= Manankurra =

Manankurra, traditionally transcribed in English ethnographic texts as Manangoora, is the name of an area 60 kilometres east of Borroloola in the Northern Territory of Australia which is of great importance for the Yanyuwa people and Garrwa and of many other indigenous Australian people in the south-west of the Gulf of Carpentaria. It is now sited within a pastoral lease.

==Ecology==
Manankurra stands on the eastern bank of a bend in the Wearyan River. It is called a wirrimalaru (big place), thickly planted with a variety of white-barked eucalyptus, and with an Australian species of cycad palm trees, which had an important ritual function in indigenous lifestyle and cultural beliefs.

==Ritual function==
The Yanyuwa and Garrwa tribes would gather at Manankurra to perform ceremonies connected with a creation myth, whose dreamtime centre concerned the figure of the tiger shark, around whom a songline cycle (kujika) was chanted.

==European settlement==
European settlement began in 1918, with the establishment of a salt-production plant on the site, and continued until its closure in 1941. The factory was a source of income for many aborigines who were attracted to the area for seasonal employment after their dispersal from their native grounds, and a large Yanyuwa camp was established nearby, at Liwurriya for that reason.
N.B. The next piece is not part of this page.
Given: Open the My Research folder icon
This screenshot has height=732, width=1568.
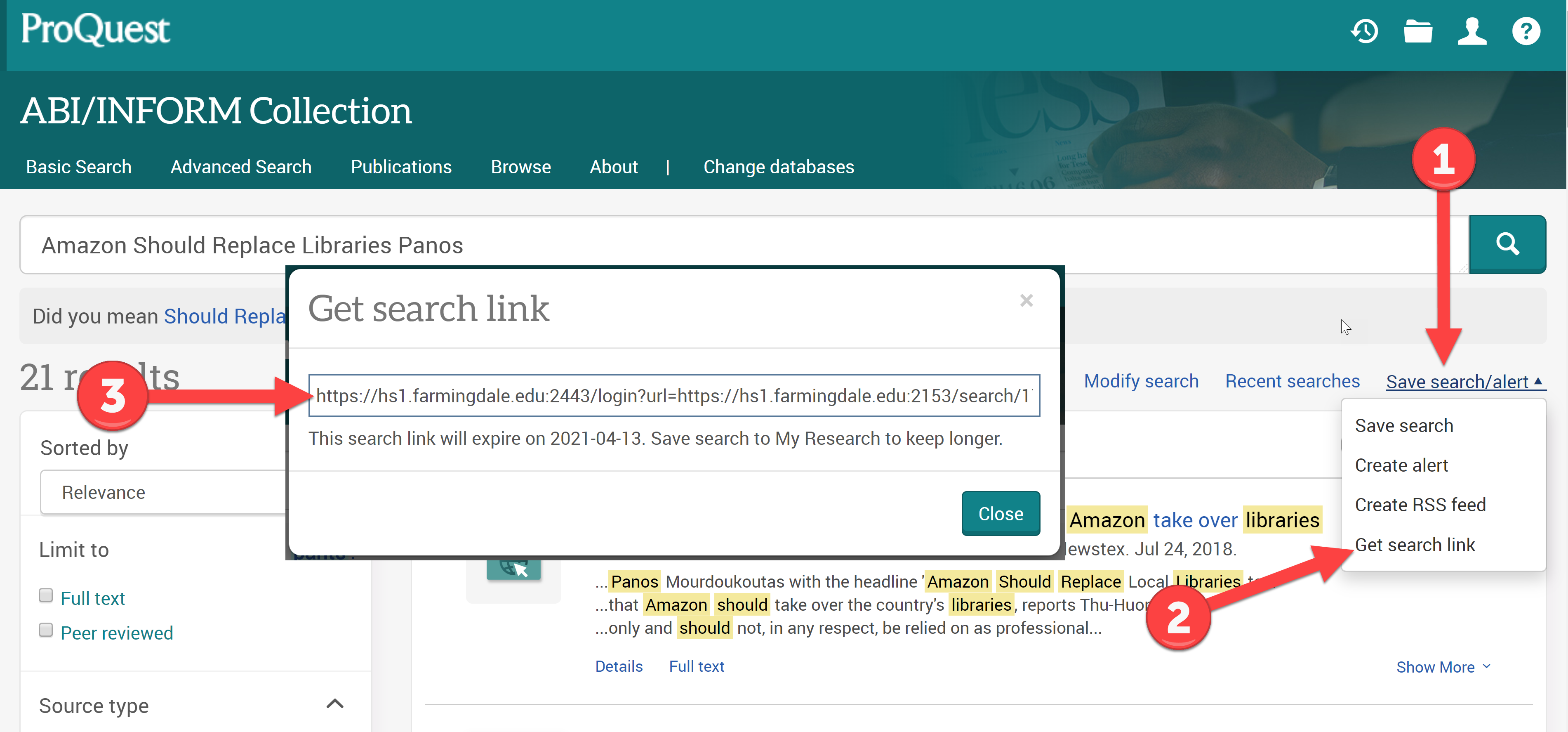Looking at the screenshot, I should [1417, 31].
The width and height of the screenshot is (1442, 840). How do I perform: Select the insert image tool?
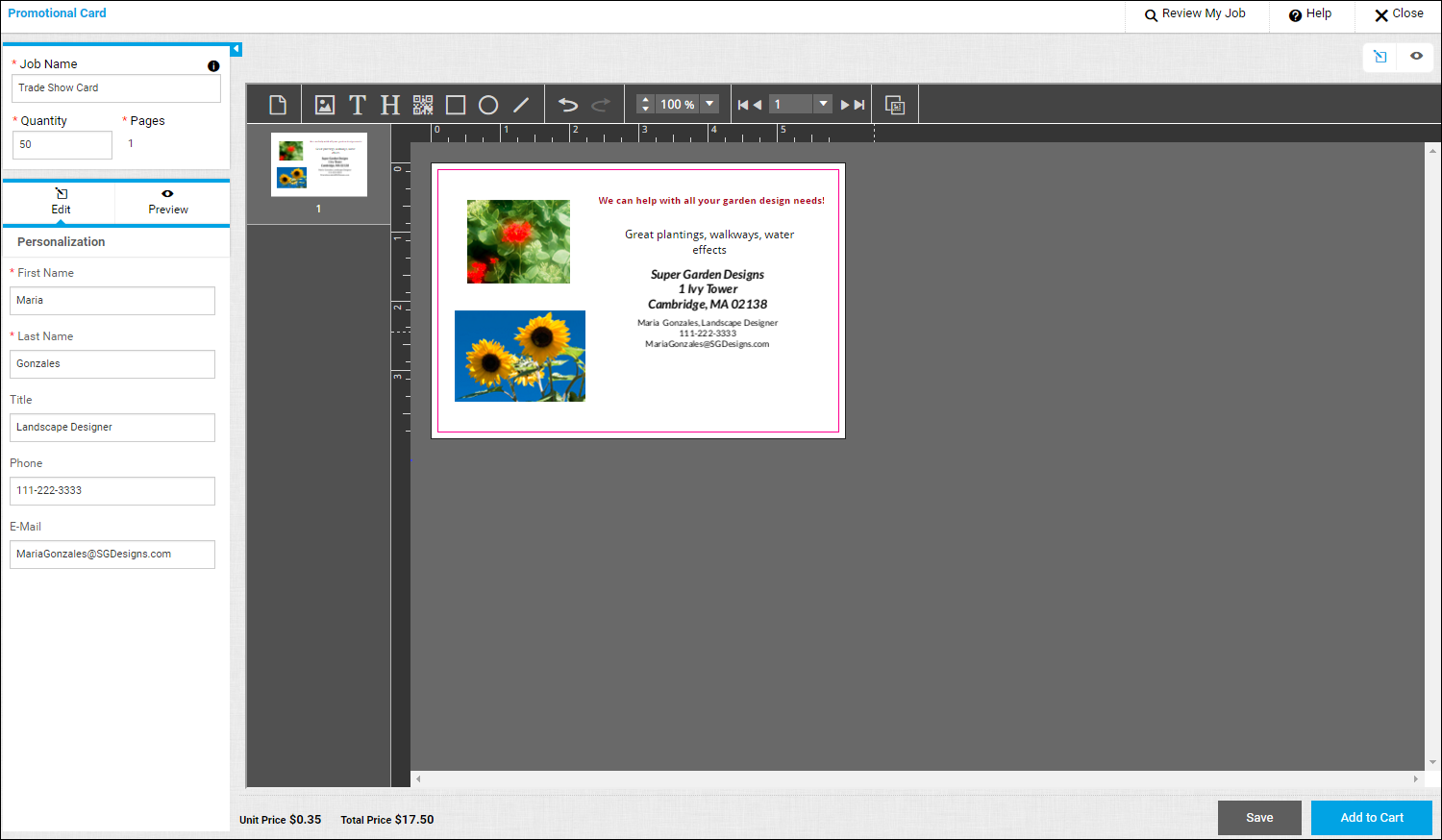coord(325,105)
In 1964 the area inclusive of Manankurra was enveloped within a pastoral lease. The Yanyuwa and Garrwa peoples claimed a special entitlement to the old ritual ground, which they desired to be excised from the lease to enable them to restore their management of the ceremonial landscape, a claim they underwrote by a journey, which was the subject of a film, Buwarrala Akarriya, (Journey East) which took place from Borroloola to Manankarra in 1988. It was an opportunity also to inculcate in young initiates, rdaru, the experience of the traditional movement through the ritual landscape of earlier times.